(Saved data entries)

---

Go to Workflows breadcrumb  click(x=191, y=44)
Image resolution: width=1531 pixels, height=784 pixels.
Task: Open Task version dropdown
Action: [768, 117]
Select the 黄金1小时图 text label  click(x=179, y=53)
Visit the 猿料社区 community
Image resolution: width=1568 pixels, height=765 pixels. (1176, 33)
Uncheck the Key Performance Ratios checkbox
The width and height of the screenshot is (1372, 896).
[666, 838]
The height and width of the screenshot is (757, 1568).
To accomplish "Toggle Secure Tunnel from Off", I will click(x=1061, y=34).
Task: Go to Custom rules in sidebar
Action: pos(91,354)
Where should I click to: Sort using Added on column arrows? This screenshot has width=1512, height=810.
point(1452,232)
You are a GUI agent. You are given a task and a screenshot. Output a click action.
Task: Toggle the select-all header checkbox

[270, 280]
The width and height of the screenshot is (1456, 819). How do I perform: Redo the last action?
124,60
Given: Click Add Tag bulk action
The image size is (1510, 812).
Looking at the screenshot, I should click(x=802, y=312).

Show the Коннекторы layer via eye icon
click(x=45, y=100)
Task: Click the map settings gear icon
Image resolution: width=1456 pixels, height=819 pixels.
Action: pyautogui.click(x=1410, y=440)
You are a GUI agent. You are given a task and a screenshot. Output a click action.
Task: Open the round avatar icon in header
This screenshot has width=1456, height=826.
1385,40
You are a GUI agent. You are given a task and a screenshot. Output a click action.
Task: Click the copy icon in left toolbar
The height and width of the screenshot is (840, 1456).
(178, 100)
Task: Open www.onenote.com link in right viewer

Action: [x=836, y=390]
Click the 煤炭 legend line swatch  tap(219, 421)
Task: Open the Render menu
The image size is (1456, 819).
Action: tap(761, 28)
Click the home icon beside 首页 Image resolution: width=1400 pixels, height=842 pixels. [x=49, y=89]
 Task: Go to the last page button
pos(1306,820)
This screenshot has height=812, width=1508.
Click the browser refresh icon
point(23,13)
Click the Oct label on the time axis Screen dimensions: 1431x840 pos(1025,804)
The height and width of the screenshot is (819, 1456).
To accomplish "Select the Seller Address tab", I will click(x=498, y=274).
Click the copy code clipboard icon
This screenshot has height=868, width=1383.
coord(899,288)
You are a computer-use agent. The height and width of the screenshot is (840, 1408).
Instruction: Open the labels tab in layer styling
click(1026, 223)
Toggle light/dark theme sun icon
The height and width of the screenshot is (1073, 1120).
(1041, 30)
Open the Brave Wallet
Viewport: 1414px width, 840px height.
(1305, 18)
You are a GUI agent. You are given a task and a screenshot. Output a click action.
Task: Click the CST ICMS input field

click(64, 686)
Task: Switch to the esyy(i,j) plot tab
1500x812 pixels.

---

> _Exercise prompt_: Copy out the range of lines above starting at the line with "Click the browser refresh icon" and ending at the line with "Click the copy code clipboard icon", exactly and including both.

> _Written answer_:
Click the browser refresh icon
point(23,13)
Click the Oct label on the time axis Screen dimensions: 1431x840 pos(1025,804)
The height and width of the screenshot is (819, 1456).
To accomplish "Select the Seller Address tab", I will click(x=498, y=274).
Click the copy code clipboard icon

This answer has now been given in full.